Dear R-devel,
There seems to be a discrepancy in the order in which lm and rlm evaluate their arguments. This causes rlm to sometimes produce an error where lm is just fine.
Here is a little script that illustrate the issue:
library(MASS)
## create data
n <- 100
dat <- data.frame(x=rep(c(-1,0,1), n), y=rnorm(3*n))
## call lm, works fine
summary(lm(y ~ as.factor(x), data=dat, subset=x!=0))
Call:
lm(formula = y ~ as.factor(x), data = dat, subset = x != 0)
Residuals:
Min 1Q Median 3Q Max
-2.60619 -0.82160 0.06307 0.65501 2.56677
Coefficients:
Estimate Std. Error t value Pr(>|t|)
(Intercept) 0.061010 0.100027 0.610 0.543
as.factor(x)1 0.001332 0.141459 0.009 0.992
Residual standard error: 1 on 198 degrees of freedom
Multiple R-squared: 4.479e-07, Adjusted R-squared: -0.00505
F-statistic: 8.868e-05 on 1 and 198 DF, p-value: 0.9925
Error in rlm.default(x, y, weights, method = method, wt.method = wt.method, :
'x' is singular: singular fits are not implemented in rlm
My guess is that rlm first converts x to a factor, which becomes a three-level factor, then subsets on x!=0, which effectively eliminates a level, and then creates a "regression" matrix, which becomes singular due to the absence of data for a level.
Is there a simple way to work around it.

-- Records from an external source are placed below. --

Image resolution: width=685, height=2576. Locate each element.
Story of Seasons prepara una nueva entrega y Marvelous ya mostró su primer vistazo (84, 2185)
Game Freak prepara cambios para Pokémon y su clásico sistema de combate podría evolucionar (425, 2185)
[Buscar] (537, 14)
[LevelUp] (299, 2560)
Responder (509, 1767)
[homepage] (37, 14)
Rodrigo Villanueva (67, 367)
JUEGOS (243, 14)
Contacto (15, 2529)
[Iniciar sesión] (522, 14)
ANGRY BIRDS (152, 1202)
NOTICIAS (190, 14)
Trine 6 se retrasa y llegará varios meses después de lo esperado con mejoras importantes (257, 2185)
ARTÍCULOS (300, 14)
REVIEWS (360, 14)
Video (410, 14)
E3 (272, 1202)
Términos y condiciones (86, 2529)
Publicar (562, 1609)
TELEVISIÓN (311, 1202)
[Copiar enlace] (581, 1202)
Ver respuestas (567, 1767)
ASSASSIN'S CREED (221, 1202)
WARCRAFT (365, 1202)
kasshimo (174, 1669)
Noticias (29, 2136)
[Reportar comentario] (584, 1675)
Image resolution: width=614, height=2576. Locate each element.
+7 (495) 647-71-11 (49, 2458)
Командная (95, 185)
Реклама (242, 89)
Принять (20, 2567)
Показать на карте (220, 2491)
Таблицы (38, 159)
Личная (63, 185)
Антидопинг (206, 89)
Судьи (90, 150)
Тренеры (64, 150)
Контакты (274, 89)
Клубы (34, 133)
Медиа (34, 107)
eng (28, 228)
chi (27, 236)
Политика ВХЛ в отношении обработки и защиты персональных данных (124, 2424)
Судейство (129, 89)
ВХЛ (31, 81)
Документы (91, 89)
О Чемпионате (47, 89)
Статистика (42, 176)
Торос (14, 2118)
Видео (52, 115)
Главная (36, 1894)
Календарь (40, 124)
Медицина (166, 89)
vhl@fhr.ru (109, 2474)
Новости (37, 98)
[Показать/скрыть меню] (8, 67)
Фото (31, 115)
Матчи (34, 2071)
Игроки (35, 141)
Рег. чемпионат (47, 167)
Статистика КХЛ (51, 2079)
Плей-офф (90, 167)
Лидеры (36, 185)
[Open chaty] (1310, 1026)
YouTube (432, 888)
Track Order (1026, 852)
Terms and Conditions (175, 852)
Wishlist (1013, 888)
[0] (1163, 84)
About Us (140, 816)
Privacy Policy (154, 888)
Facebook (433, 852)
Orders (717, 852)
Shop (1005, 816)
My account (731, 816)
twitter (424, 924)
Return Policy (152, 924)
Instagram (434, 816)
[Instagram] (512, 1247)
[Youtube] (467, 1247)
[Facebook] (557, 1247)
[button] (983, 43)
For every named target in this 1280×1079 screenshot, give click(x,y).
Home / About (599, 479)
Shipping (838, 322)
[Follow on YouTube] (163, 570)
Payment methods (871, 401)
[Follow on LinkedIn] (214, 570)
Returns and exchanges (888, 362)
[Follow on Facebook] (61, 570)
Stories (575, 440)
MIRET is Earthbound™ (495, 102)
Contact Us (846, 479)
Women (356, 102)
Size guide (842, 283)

The simplest I could think of is
with(subset(dat, x!=0), rlm(y ~ as.factor(x))
which is ok, but most of my scripts make use of data arg to regressions and I'd like to stay consistent as much as practical.
Thanks,
Vadim
Note: This email is for the confidential use of the named addressee(s) only and may contain proprietary, confidential or privileged information. If you are not the intended recipient, you are hereby notified that any review, dissemination or copying of this email is strictly prohibited, and to please notify the sender immediately and destroy this email and any attachments. Email transmission cannot be guaranteed to be secure or error-free. Jump Trading, therefore, does not make any guarantees as to the completeness or accuracy of this email or any attachments. This email is for informational purposes only and does not constitute a recommendation, offer, request or solicitation of any kind to buy, sell, subscribe, redeem or perform any type of transaction of a financial product.
-----Original Message-----
From: r-devel-bounces at r-project.org
[mailto:r-devel-bounces at r-project.org] On Behalf Of Vadim Ogranovich
Sent: Monday, March 14, 2011 10:37 AM
To: 'r-devel at r-project.org'
Subject: [Rd] discrepancy between lm and MASS:rlm
Dear R-devel,
There seems to be a discrepancy in the order in which lm and
rlm evaluate their arguments. This causes rlm to sometimes
produce an error where lm is just fine.
It may not be a problem with the order of evaluation. rlm()
might not be calling model.frame() with drop.unused.levels=TRUE.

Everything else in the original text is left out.